The New York Stock Exchange has asked the Securities and Exchange Commission for permission to reduce specialists’ capital requirements.
Under a proposal submitted to the regulator late last year, the NYSE would reduce the amount of net liquid assets (NLA) specialists are required to maintain by 75 percent. Current levels are unnecessarily high, the NYSE says, while the proposed amount is adequate to maintain the market’s integrity.
“Specialist positions and the likelihood of losses have been reduced dramatically, due to changes in the structure of the market,” the Big Board wrote in a filing. “The increased efficiency with which others can access the exchange’s market has increased liquidity and decreased the market’s reliance on the specialist to provide the contra side in our continuous auction.”
Increased electronic trading under the NYSE’s Hybrid initiative has caused specialist participation rates to plummet to 3.9 percent in December from 8.5 percent in November 2005, according to the exchange.

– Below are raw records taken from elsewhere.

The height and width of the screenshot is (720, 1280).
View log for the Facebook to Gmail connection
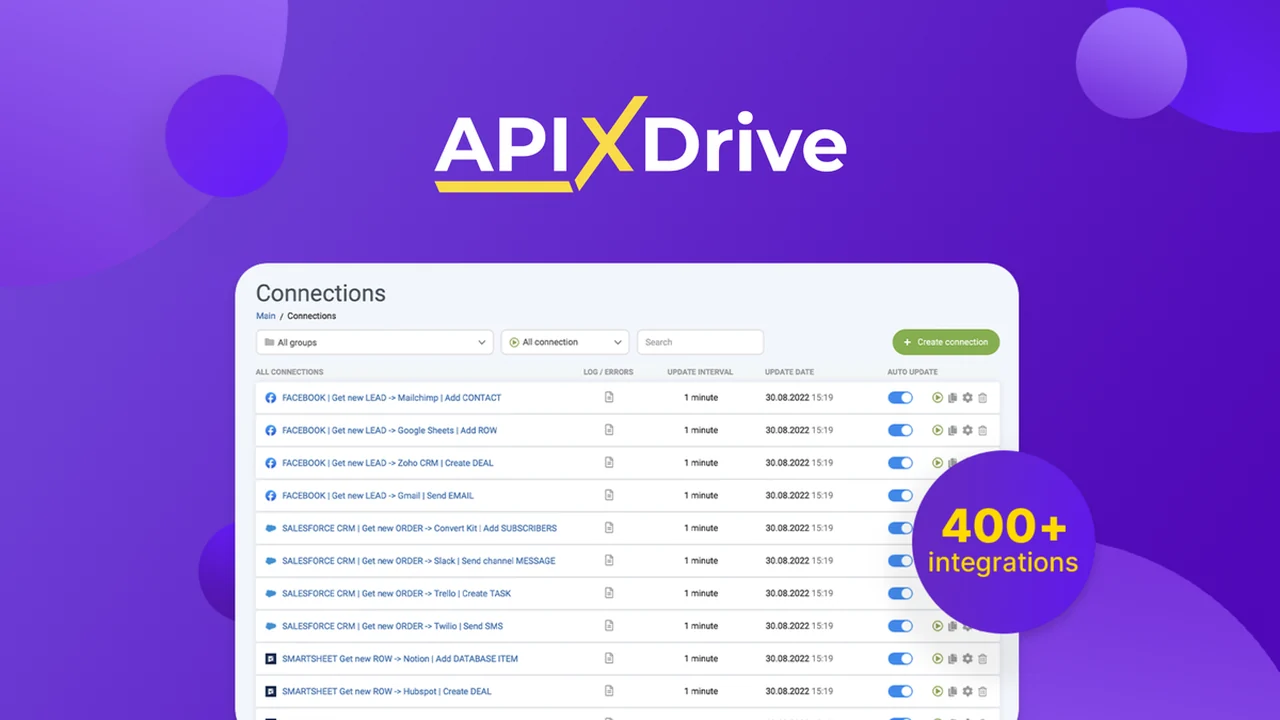(x=609, y=495)
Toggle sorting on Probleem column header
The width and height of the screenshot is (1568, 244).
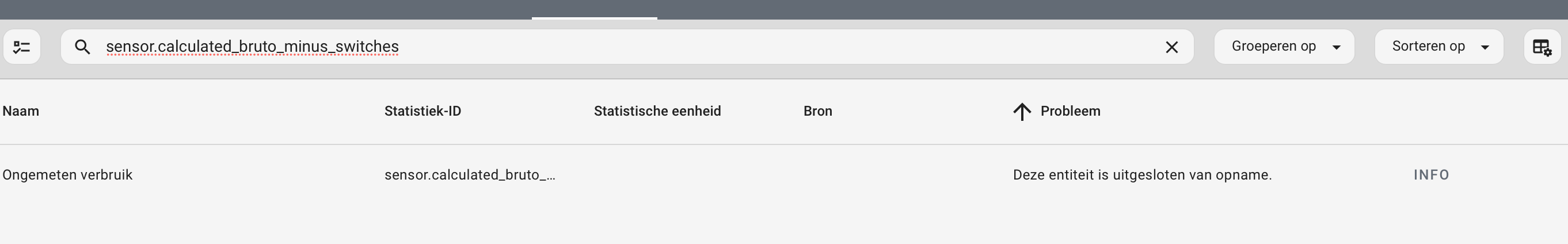pyautogui.click(x=1070, y=111)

The drop has produced smaller positions that need less capital to support.
LaBranche & Co., the largest of the six specialists, for instance, traded 2.2 billion shares for its own account in last year’s third quarter, down from 4 billion shares in the third quarter of 2006. The specialist is in favor of the NLA reduction and figures its net liquid assets requirement of $270 million at the end of September 2007 would have been $74 million under the proposed NYSE plan.
“This would be a very positive development for our cash equity specialist business,” Michael LaBranche, the firm’s chief executive, told analysts last October. LaBranche, which lost $370 million in the first nine months of last year, has indicated it could reduce its debt load with any savings if the NYSE’s proposal is approved.

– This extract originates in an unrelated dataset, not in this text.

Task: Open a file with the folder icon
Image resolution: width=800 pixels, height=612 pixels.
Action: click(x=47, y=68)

(Lehman Brothers, which just became an NYSE specialist, has said that the prospect of an NLA reduction played a key part in its decision to become an NYSE specialist. See article on page 8.)
Net liquid assets refer to cash and cash equivalents accessible by a specialist within 24 hours. The funds are meant to be used by the specialist in the performance of his affirmative obligation to make a fair and orderly market. They also serve to assure other traders that the specialist has sufficient liquidity to support his stocks.
Under current NYSE rules, the specialist is required to maintain $1 million in NLA for every one-10th of 1 percent (0.1 percent) of the dollar value of his securities plus a “market risk add-on.” The figure does not include exchange-traded funds. The specialist must keep $500,000 for every ETF he trades.
Under the proposed rules, the specialist will have to maintain $250,000 in NLA for every one-10th of 1 percent (0.1 percent) of the dollar value of his securities plus a market risk add-on. The requirement for ETFs will not change.
The Big Board expects to reduce the exchange’s overall NLA position from $1 billion to $250 million with the plan. If approved, it would be the second reduction to specialists’ capital requirements since 2006.